Quando webhook não é a resposta

  • Quando o sistema de origem não oferece. Muitos sistemas legados e algumas ferramentas nacionais não têm webhook. Nesse caso, polling programado é a alternativa legítima.
  • Quando você precisa de histórico. Webhook conta o que acontece de agora em diante. Para carregar dois anos de pedidos, é API ou exportação.
  • Quando o dado precisa estar rigorosamente consistente em todo instante entre dois sistemas. Nesse caso, além de eventos, é preciso uma rotina periódica de reconciliação — comparar os dois lados e corrigir divergências. Nenhuma integração séria dispensa esse ajuste de contas.
  • Quando o volume é baixo e o processo é manual mesmo. Duas notas por dia não justificam infraestrutura de eventos.

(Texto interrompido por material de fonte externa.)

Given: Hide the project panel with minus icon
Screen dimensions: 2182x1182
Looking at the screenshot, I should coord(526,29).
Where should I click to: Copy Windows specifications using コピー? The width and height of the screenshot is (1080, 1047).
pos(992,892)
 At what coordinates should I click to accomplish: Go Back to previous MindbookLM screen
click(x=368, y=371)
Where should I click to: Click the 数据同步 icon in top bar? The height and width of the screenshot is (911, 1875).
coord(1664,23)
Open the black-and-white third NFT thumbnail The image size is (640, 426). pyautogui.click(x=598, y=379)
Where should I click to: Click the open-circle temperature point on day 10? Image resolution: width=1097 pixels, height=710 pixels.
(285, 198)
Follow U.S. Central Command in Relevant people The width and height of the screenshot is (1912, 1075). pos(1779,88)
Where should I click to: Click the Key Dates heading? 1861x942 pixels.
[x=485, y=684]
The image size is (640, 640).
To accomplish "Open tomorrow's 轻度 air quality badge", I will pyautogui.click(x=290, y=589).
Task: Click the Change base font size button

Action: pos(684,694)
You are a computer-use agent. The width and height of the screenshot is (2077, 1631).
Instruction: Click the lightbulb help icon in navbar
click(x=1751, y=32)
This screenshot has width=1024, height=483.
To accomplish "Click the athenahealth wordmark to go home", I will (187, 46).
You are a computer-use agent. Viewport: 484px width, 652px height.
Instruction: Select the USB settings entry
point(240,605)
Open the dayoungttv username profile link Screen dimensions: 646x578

Na prática, quase toda automação bem construída de PME combina os três: webhooks para reagir na hora, chamadas de API para buscar e gravar dados, e uma rotina de conferência periódica para garantir que nada ficou pelo caminho. Na IA365, essa arquitetura de eventos é a base de praticamente todos os projetos de integração, porque é ela que permite responder em segundos em vez de minutos.

Perguntas frequentes

Preciso saber programar para usar webhooks?

Para desenhar a solução, não — mas alguém precisa construir e manter a camada que recebe os eventos. Plataformas de automação permitem criar receptores de webhook sem escrever código, o que resolve casos simples. Fluxos críticos, com dinheiro ou documento fiscal envolvido, pedem tratamento adequado de idempotência, fila e monitoramento, e aí é trabalho de desenvolvimento.

Webhook é seguro? Qualquer um pode mandar dados para o meu endereço?

Tecnicamente, qualquer um pode tentar. Por isso a segurança não está em esconder a URL, e sim em validar quem enviou: verificação de assinatura com segredo compartilhado, uso de HTTPS, e checagem de que o conteúdo faz sentido antes de agir. Tratado dessa forma, é um mecanismo seguro e usado por praticamente todos os grandes serviços.

O que acontece se meu sistema estiver fora do ar quando o evento ocorrer?

A maioria dos provedores tenta reenviar por um período, com intervalos crescentes. Se o seu sistema voltar dentro dessa janela, os eventos chegam com atraso e nada se perde. Se a indisponibilidade for longa, eventos podem ser descartados — e é aí que a rotina de reconciliação salva a operação.

Qual a diferença entre webhook e integração em tempo real?

Webhook é uma das formas de fazer integração em tempo real, e a mais comum na web. Existem outras, como conexões persistentes usadas em aplicações de mensagem instantânea e filas de mensagens em arquiteturas maiores. Para o cenário típico de uma PME conectando WhatsApp, CRM, ERP e pagamentos, webhook é o padrão adequado.